Whether it’s turning on the lights when you flip a switch, or getting water when you turn a tap, utilities provide the gateway to health, education, entertainment and security.
But in 2020, utilities are facing an accelerating risk to their business model - their aging infrastructure.
The U.S. Department of Energy concluded that 70% of power transformers are 25 years or older, 60% of circuit breakers are 30 years or older and 70% of transmission lines are 25 years or older. And aging infrastructure is not confined to electric utilities.
Rocky Mountain Institute estimated that a quarter of active gas mains in the United States are more than 50 years old and a recent report released by the American Water Works Association said the cost of restoring underground water pipes in the US will total at least $1 trillion over the next twenty-five years.
The impact on budgets
Over time, the rise in operations and maintenance expenditures knocks down capital budgets. For every dollar that shifts from capital to operating expenses, utilities sacrifice earnings that would have been generated by investing that dollar in infrastructure.
In North America, utilities are cutting customer care budgets to afford their expanding capital re-investment programs. This can also be called cutting off their noses to spite their faces. So, if utilities need to reinvest in their networks, how can they do this without compromising their capex budgets and customer relationships?
Wouldn’t it help to make their operations and maintenance more efficient? This is easier said than done. Historically, their strategies are focused on preventative maintenance schedules where they send out a crew every so often, regardless of whether their assets need maintenance or not.
They have little choice in this approach, because most of their distribution networks were not enabled with SCADA monitoring technologies. If an asset is not monitored in real or near real time, the ability to employ a condition-based maintenance strategy is not possible.

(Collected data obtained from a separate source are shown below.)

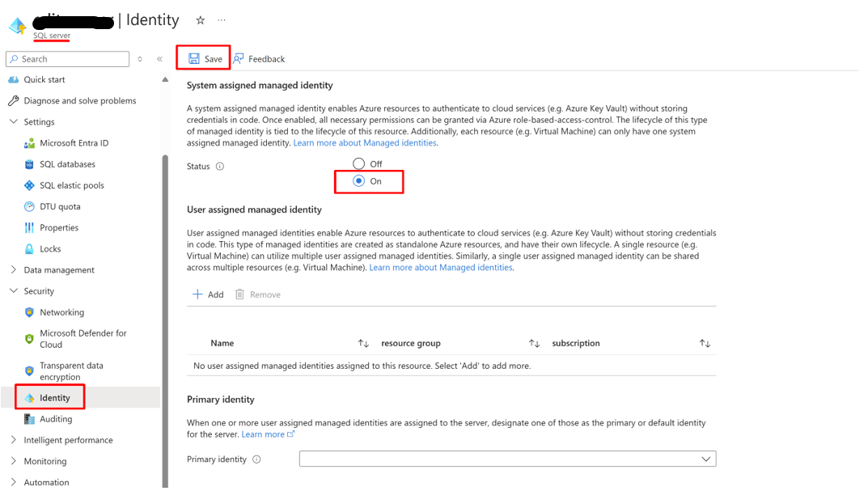Click inside the sidebar Search field
Viewport: 868px width, 491px height.
coord(66,58)
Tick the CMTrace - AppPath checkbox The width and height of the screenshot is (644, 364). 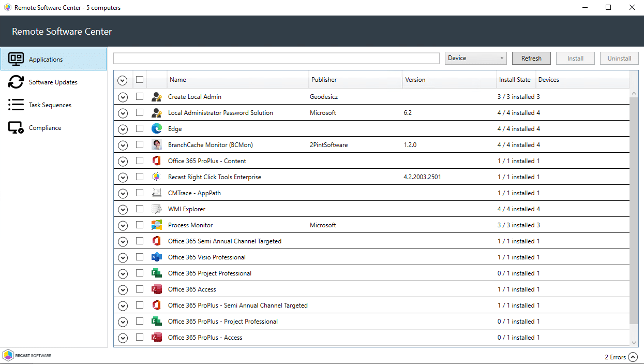click(x=140, y=193)
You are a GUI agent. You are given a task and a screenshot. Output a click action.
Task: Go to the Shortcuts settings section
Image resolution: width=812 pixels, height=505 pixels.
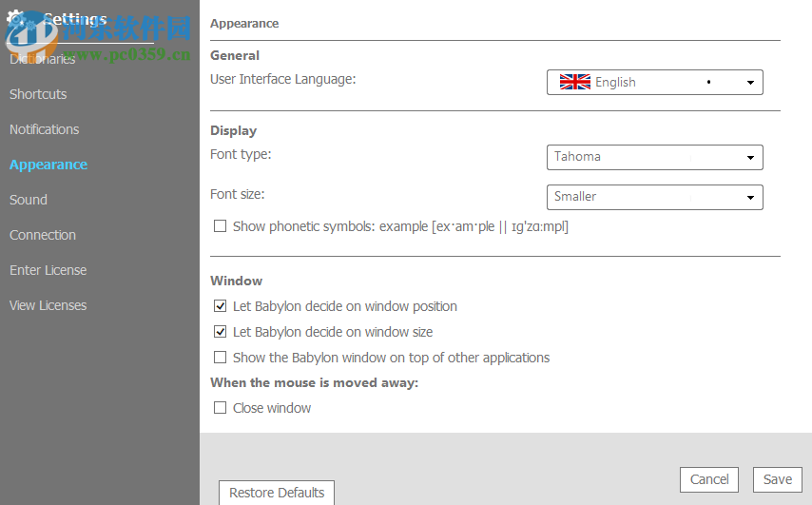[38, 94]

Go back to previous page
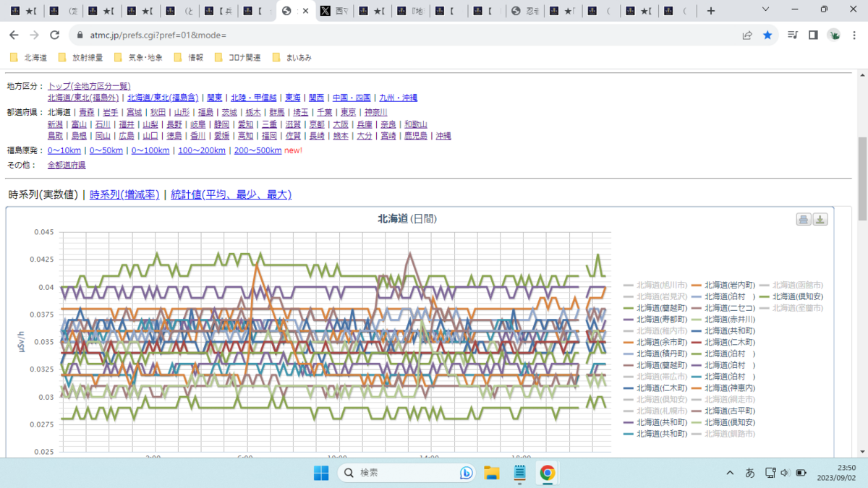[x=14, y=35]
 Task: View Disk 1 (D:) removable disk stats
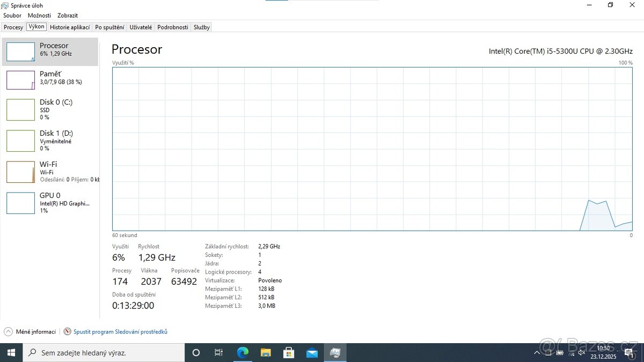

If they can transition to a lean “digital” field force with full visibility of assets, processes and field workers – they could achieve up to a 20% improvement in productivity, said McKinsey, plus a 50% improvement in customer satisfaction. This could not only preserve capital budgets, but also provide a better customer relationship.
Leading utility companies are investing in technology enablers such as IoT, process digital twins and dispatch optimization analytics to drive down operating costs. These technologies allow utility operators to have a real-time view of how critical assets are performing in the field. It also centralizes the data so that field worker dispatch decisions are optimized, with full understanding of field maintenance crew dispatch decisions relative to customer experience service interruptions.
They can then continuously monitor how processes are executing, and enable continuous improvement centered on operating metric KPIs – and planning against those KPIs s to drive incremental productivity gains through forward operating cycles.
Thus, allowing them to preserve capital budgets and great customer service.